It’s hard to know who to believe when you’re dealing with two sets of known liars. But the fact that the police were simply able to produce the recording is sufficient evidence of Ted Rall having exaggerated his experience with the LAPD without even needing to listen to it. As we all know, if the police had done anything wrong, the cameras wouldn’t have worked, the tape would have been lost, and the digital recording accidentally erased:
In a May 11 post on The Times’ OpinionLA blog, Ted Rall — a freelance cartoonist whose work appears regularly in The Times — described an incident in which he was stopped for jaywalking on Melrose Avenue in 2001. Rall said he was thrown up against a wall, handcuffed and roughed up by an LAPD motorcycle policeman who also threw his driver’s license into the sewer. Rall also wrote that dozens of onlookers shouted in protest at the officer’s conduct.
Since then, the Los Angeles Police Department has provided records about the incident, including a complaint Rall filed at the time. An audiotape of the encounter recorded by the police officer does not back up Rall’s assertions; it gives no indication that there was physical violence of any sort by the policeman or that Rall’s license was thrown into the sewer or that he was handcuffed. Nor is there any evidence on the recording of a crowd of shouting onlookers.

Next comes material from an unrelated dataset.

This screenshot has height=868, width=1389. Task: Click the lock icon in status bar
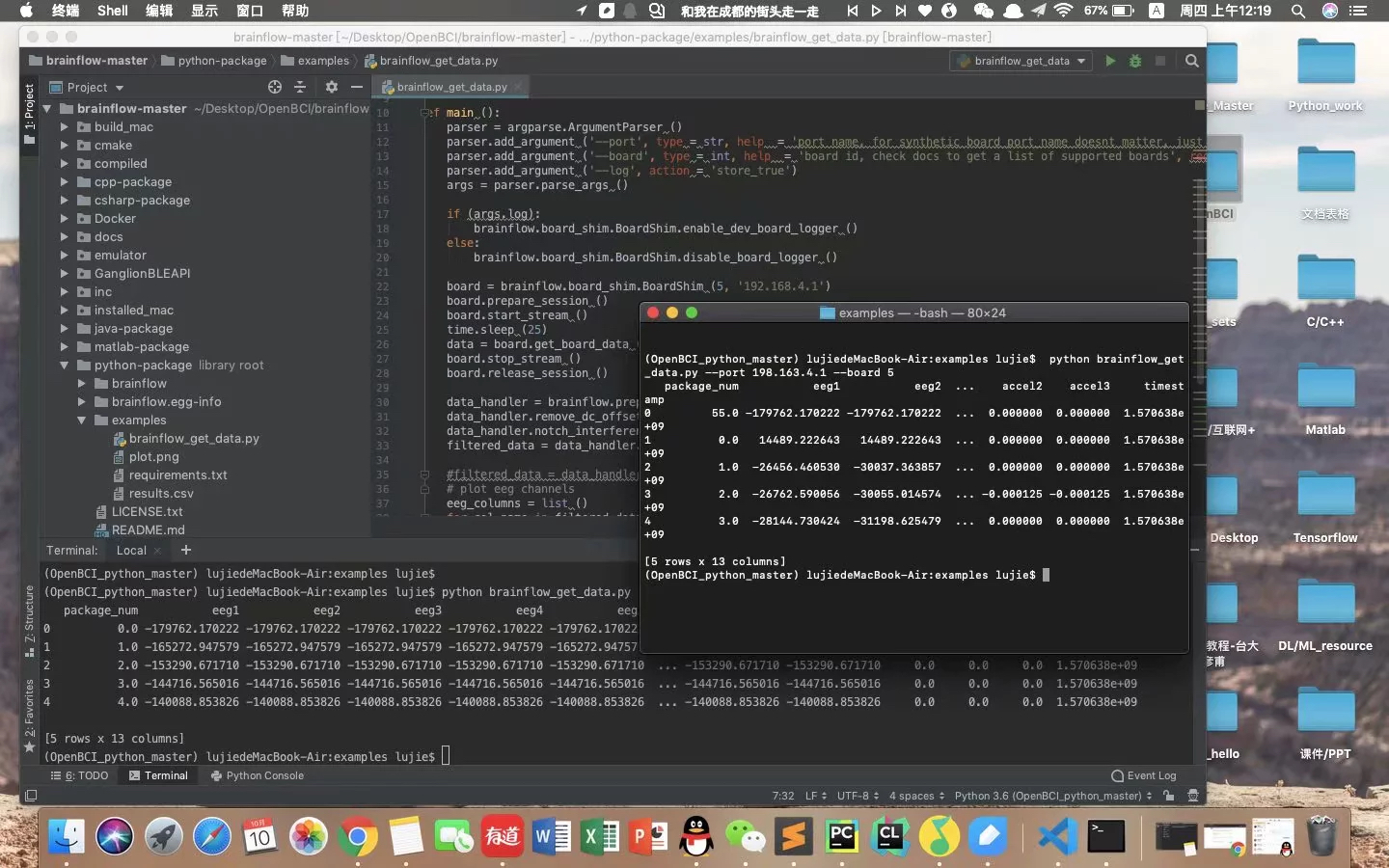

In Rall’s initial complaint to the LAPD, he describes the incident without mentioning any physical violence or handcuffing but says that the police officer was “belligerent and hostile” and that he threw Rall’s license into the “gutter.” The tape depicts a polite interaction.
In addition, Rall wrote in his blog post that the LAPD dismissed his complaint without ever contacting him. Department records show that internal affairs investigators made repeated attempts to contact Rall, without success.Asked to explain these inconsistencies, Rall said he stands by his blog post.
As to why he didn’t mention any physical abuse in his letter to the LAPD in 2001, Rall said he didn’t want to make an enemy of the department, in part because he hosted a local radio talk show at the time. After listening to the tape, Rall noted that it was of poor quality and contained inaudible segments.
However, the recording and other evidence provided by the LAPD raise serious questions about the accuracy of Rall’s blog post. Based on this, the piece should not have been published.
Rall’s future work will not appear in The Times.
That’s a surprisingly harsh standard, though. If the mainstream media is really going to stop publishing journalists and contributors who lie in their articles, it won’t be long before the average newspaper consists of nothing but sports scores and classifieds.